(How) Is your Alfresco repository being used?

In a recent post I just discovered this “Alfresco generate reports with JasperReports” project. It seemed to fit my needs for reporting against Alfresco and Share, and I was very happy and exited. However… It appeared to be too complex to use.

I try to be as little indispensible as possible. If someone from ‘the business’ is in need of reporting, I try to give access to a tool that suits his/her needs. If they need to create or modify a report, they should not be dependent of me, or anyone else capable of doing Alfresco Magic. Being build op Open Standards and proven technologies does not mean everybody is capable of doing everything with it

My view on reporting is:

  1. ‘The business’ should be able to create/maintain reports.
  2. The reporting environment should support Aspects. If one adds a type with some additional properties, the reporting environment should be able to deal with it, without manual reconfiguring.

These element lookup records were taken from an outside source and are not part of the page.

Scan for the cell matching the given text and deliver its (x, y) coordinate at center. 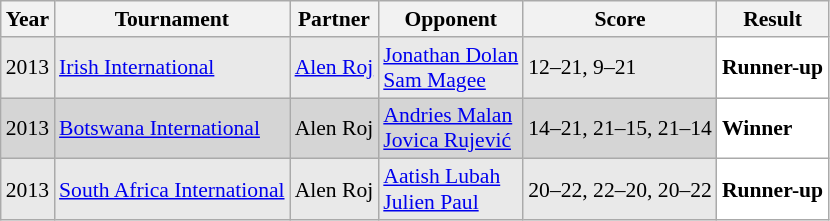
20–22, 22–20, 20–22 (620, 190)
Botswana International (172, 128)
Winner (772, 128)
Result (772, 19)
Tournament (172, 19)
Andries Malan Jovica Rujević (450, 128)
Irish International (172, 68)
South Africa International (172, 190)
Partner (334, 19)
Aatish Lubah Julien Paul (450, 190)
Opponent (450, 19)
14–21, 21–15, 21–14 (620, 128)
Year (28, 19)
12–21, 9–21 (620, 68)
Score (620, 19)
Jonathan Dolan Sam Magee (450, 68)
Return (x, y) of the center of cell containing provided text 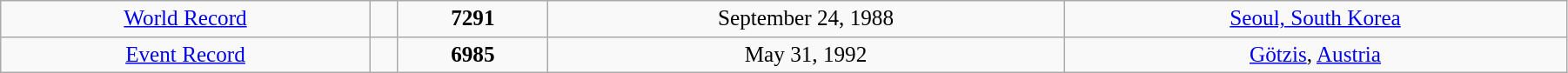
Götzis, Austria (1316, 55)
6985 (472, 55)
May 31, 1992 (806, 55)
7291 (472, 19)
Event Record (185, 55)
Seoul, South Korea (1316, 19)
September 24, 1988 (806, 19)
World Record (185, 19)
Locate the cell with the specified text and output its [x, y] center coordinate. 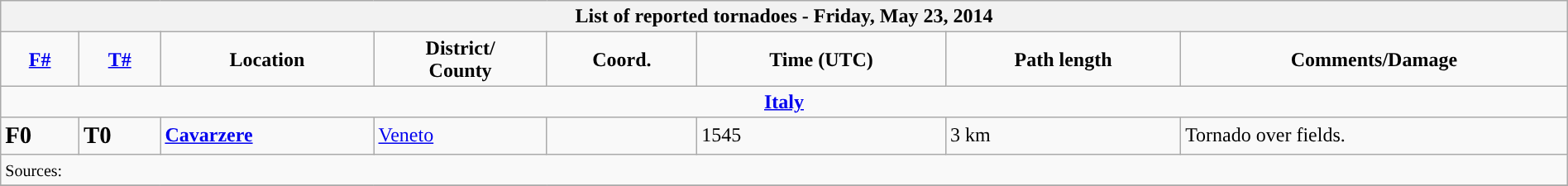
T0 [120, 136]
Location [267, 60]
Time (UTC) [822, 60]
List of reported tornadoes - Friday, May 23, 2014 [784, 17]
Comments/Damage [1374, 60]
Tornado over fields. [1374, 136]
District/County [460, 60]
Italy [784, 102]
F# [40, 60]
F0 [40, 136]
3 km [1063, 136]
Cavarzere [267, 136]
T# [120, 60]
Sources: [784, 170]
Coord. [622, 60]
Path length [1063, 60]
1545 [822, 136]
Veneto [460, 136]
Locate the cell with the specified text and output its [X, Y] center coordinate. 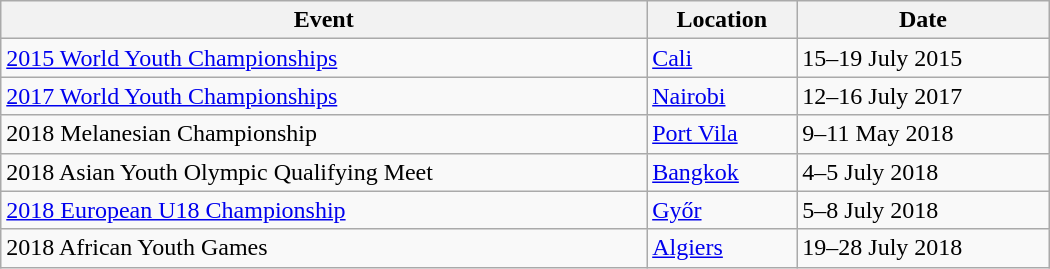
Port Vila [722, 134]
2018 African Youth Games [324, 248]
12–16 July 2017 [923, 96]
Event [324, 20]
Bangkok [722, 172]
9–11 May 2018 [923, 134]
Cali [722, 58]
Date [923, 20]
4–5 July 2018 [923, 172]
2018 Melanesian Championship [324, 134]
15–19 July 2015 [923, 58]
5–8 July 2018 [923, 210]
Algiers [722, 248]
Nairobi [722, 96]
2017 World Youth Championships [324, 96]
19–28 July 2018 [923, 248]
Location [722, 20]
2018 European U18 Championship [324, 210]
Győr [722, 210]
2015 World Youth Championships [324, 58]
2018 Asian Youth Olympic Qualifying Meet [324, 172]
Return the [X, Y] coordinate for the center point of the cell that contains the specified text.  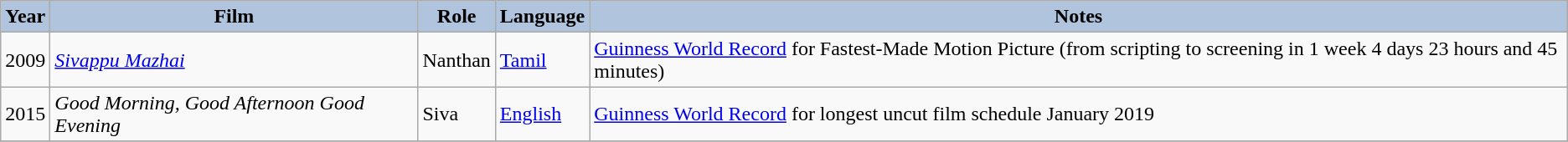
Role [456, 17]
Tamil [542, 60]
Notes [1079, 17]
2009 [25, 60]
English [542, 114]
Nanthan [456, 60]
Guinness World Record for longest uncut film schedule January 2019 [1079, 114]
Guinness World Record for Fastest-Made Motion Picture (from scripting to screening in 1 week 4 days 23 hours and 45 minutes) [1079, 60]
Siva [456, 114]
Film [235, 17]
2015 [25, 114]
Language [542, 17]
Year [25, 17]
Sivappu Mazhai [235, 60]
Good Morning, Good Afternoon Good Evening [235, 114]
Detect which cell encompasses the target text, then output its (x, y) center coordinate. 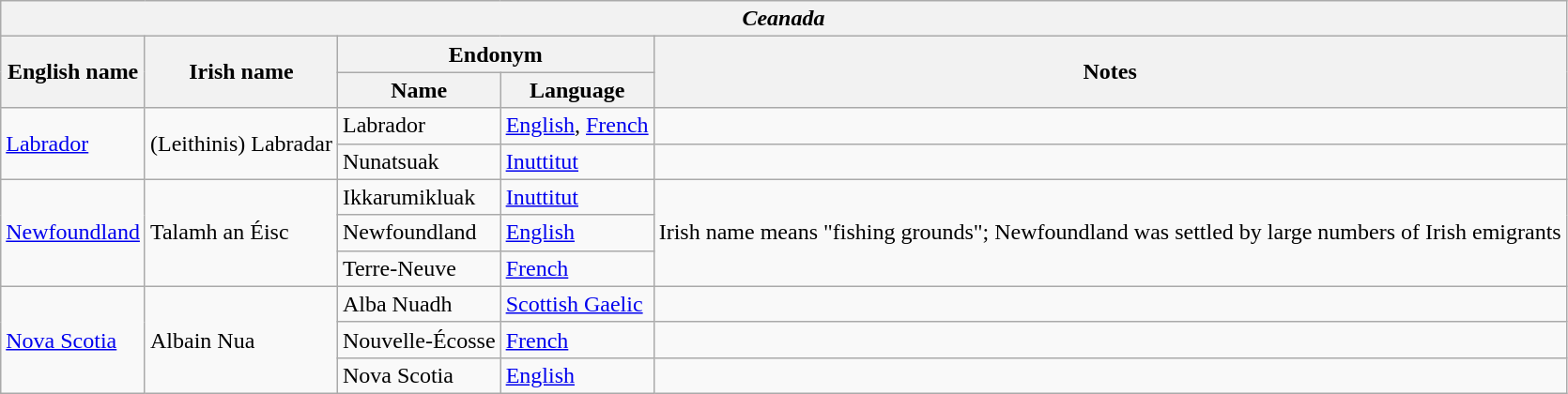
English, French (576, 126)
Talamh an Éisc (240, 233)
Albain Nua (240, 340)
Nouvelle-Écosse (419, 340)
(Leithinis) Labradar (240, 144)
Name (419, 90)
Irish name (240, 72)
Ceanada (783, 19)
Nunatsuak (419, 161)
English name (73, 72)
Notes (1110, 72)
Endonym (496, 54)
Language (576, 90)
Terre-Neuve (419, 269)
Scottish Gaelic (576, 304)
Irish name means "fishing grounds"; Newfoundland was settled by large numbers of Irish emigrants (1110, 233)
Alba Nuadh (419, 304)
Ikkarumikluak (419, 197)
Return (X, Y) of the center of cell containing provided text 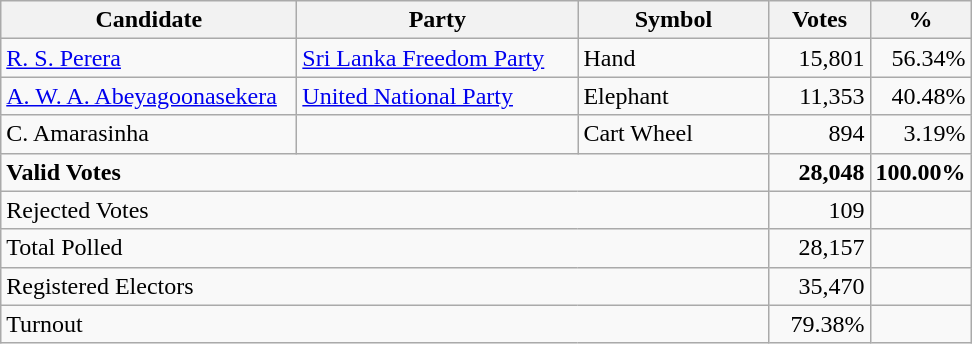
% (920, 20)
Party (438, 20)
Valid Votes (385, 172)
79.38% (820, 324)
15,801 (820, 58)
56.34% (920, 58)
Hand (674, 58)
100.00% (920, 172)
Total Polled (385, 248)
11,353 (820, 96)
Symbol (674, 20)
Turnout (385, 324)
United National Party (438, 96)
R. S. Perera (149, 58)
C. Amarasinha (149, 134)
35,470 (820, 286)
28,157 (820, 248)
A. W. A. Abeyagoonasekera (149, 96)
Cart Wheel (674, 134)
894 (820, 134)
3.19% (920, 134)
28,048 (820, 172)
Registered Electors (385, 286)
Votes (820, 20)
109 (820, 210)
Rejected Votes (385, 210)
Sri Lanka Freedom Party (438, 58)
Elephant (674, 96)
Candidate (149, 20)
40.48% (920, 96)
Identify which cell holds the provided text, then report its [X, Y] central coordinate. 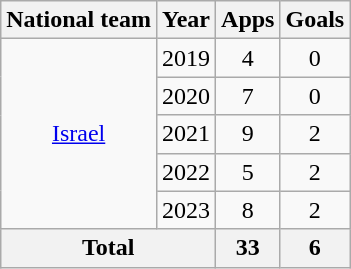
Year [186, 20]
Total [108, 248]
7 [248, 96]
Goals [315, 20]
8 [248, 210]
2022 [186, 172]
5 [248, 172]
National team [79, 20]
2019 [186, 58]
4 [248, 58]
33 [248, 248]
2023 [186, 210]
Israel [79, 134]
Apps [248, 20]
9 [248, 134]
6 [315, 248]
2021 [186, 134]
2020 [186, 96]
Determine the [X, Y] coordinate at the center of the cell enclosing the given text.  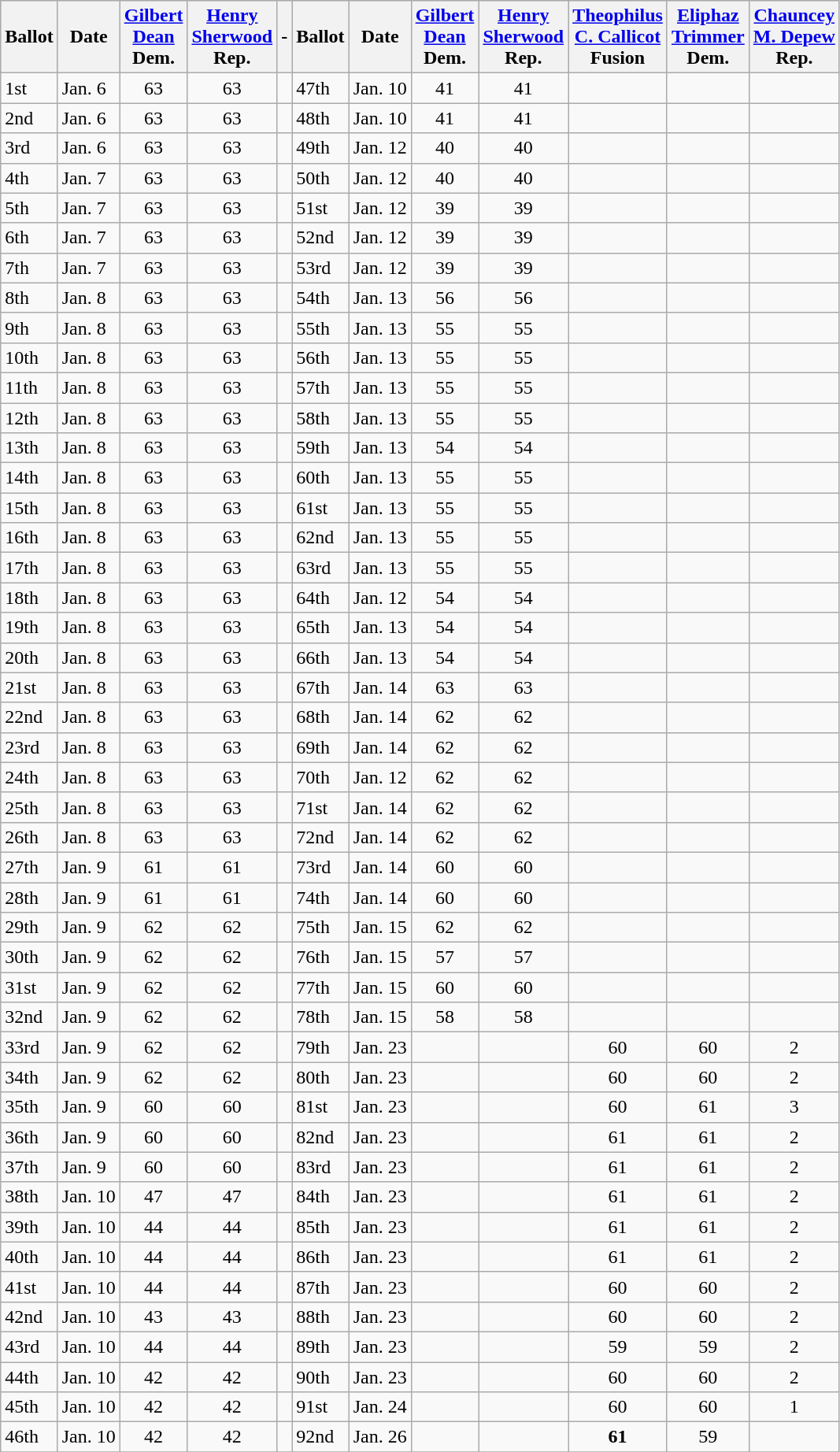
47th [320, 88]
85th [320, 1227]
89th [320, 1346]
6th [29, 238]
52nd [320, 238]
32nd [29, 1017]
84th [320, 1197]
17th [29, 568]
34th [29, 1077]
3 [794, 1107]
56th [320, 357]
75th [320, 927]
Jan. 26 [379, 1437]
21st [29, 687]
14th [29, 478]
61st [320, 508]
24th [29, 777]
26th [29, 837]
25th [29, 807]
77th [320, 987]
27th [29, 867]
62nd [320, 538]
67th [320, 687]
63rd [320, 568]
59th [320, 448]
78th [320, 1017]
45th [29, 1407]
64th [320, 598]
73rd [320, 867]
90th [320, 1377]
79th [320, 1047]
ChaunceyM. Depew Rep. [794, 37]
9th [29, 327]
23rd [29, 747]
5th [29, 208]
53rd [320, 268]
60th [320, 478]
40th [29, 1256]
69th [320, 747]
71st [320, 807]
87th [320, 1286]
82nd [320, 1137]
35th [29, 1107]
EliphazTrimmer Dem. [708, 37]
- [285, 37]
44th [29, 1377]
10th [29, 357]
48th [320, 118]
70th [320, 777]
50th [320, 178]
36th [29, 1137]
3rd [29, 148]
57th [320, 387]
39th [29, 1227]
4th [29, 178]
86th [320, 1256]
2nd [29, 118]
68th [320, 717]
80th [320, 1077]
41st [29, 1286]
46th [29, 1437]
92nd [320, 1437]
88th [320, 1316]
13th [29, 448]
72nd [320, 837]
43rd [29, 1346]
Jan. 24 [379, 1407]
18th [29, 598]
76th [320, 957]
91st [320, 1407]
19th [29, 627]
30th [29, 957]
15th [29, 508]
8th [29, 298]
TheophilusC. Callicot Fusion [618, 37]
1st [29, 88]
42nd [29, 1316]
81st [320, 1107]
20th [29, 657]
65th [320, 627]
31st [29, 987]
74th [320, 897]
58th [320, 418]
22nd [29, 717]
55th [320, 327]
16th [29, 538]
12th [29, 418]
49th [320, 148]
66th [320, 657]
51st [320, 208]
1 [794, 1407]
54th [320, 298]
33rd [29, 1047]
83rd [320, 1167]
38th [29, 1197]
11th [29, 387]
28th [29, 897]
29th [29, 927]
37th [29, 1167]
7th [29, 268]
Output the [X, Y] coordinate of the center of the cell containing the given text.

I was charmed by the basic approach of the “Alfresco generate reports with JasperReports” project; the scripted access to the Java logic to push the data into the reporting, and the use of JavaScript controlled JasperReports/iReport to define the report definition (can be used in Rules, Scheduled jobs, Actions, Workflow…). That I would keep.

I basically investigated 3 approaches:

Go XML. This is the approach of the “Alfresco generate reports with JasperReports” project. It is nice, but has same disadvantages. First of all the way to configure the data feed. XPath and XQuery is not something I trust the business with. You need more knowledge to construct a query than iReport will bring. If the business should be able to construct/maintain reports, it is a no-go. Next to that, the xml feed needs to be cached somewhere, real time generation is a pain when there is a lot of content.

Go NOSQL. Considering the Aspect-nature of Alfresco, a flexible approach would be one that accepts all kind of metadata fields without reconfiguring the reporting environment. NOSQL should be able to cater for that. MongoDB would be a nice candidate, kind of mature, JSON to interact with the database and multi platform availability. Downside is that the query language is not ‘really common’. Considering my customers, I would be the query wizzard again. This seems technically the most fancy solution, but it does not solve my problem; the business will not be able to operate the reporting by themselves (although iReport would ‘support’ it).

Go SQL. The big plus would be that some SQL knowledge is out there. There would be a lot more resources other than me to create and maintain reports. there also is enough tooling of choice to define and generate these reports. Downside is that a SQL database has a rigid set of columsn and column definitions. Manual extending a set of table definitions if someone happened to extend some aspects in the repository would be ‘unacceptable’. If this could be auto-configured, I have a nice solution…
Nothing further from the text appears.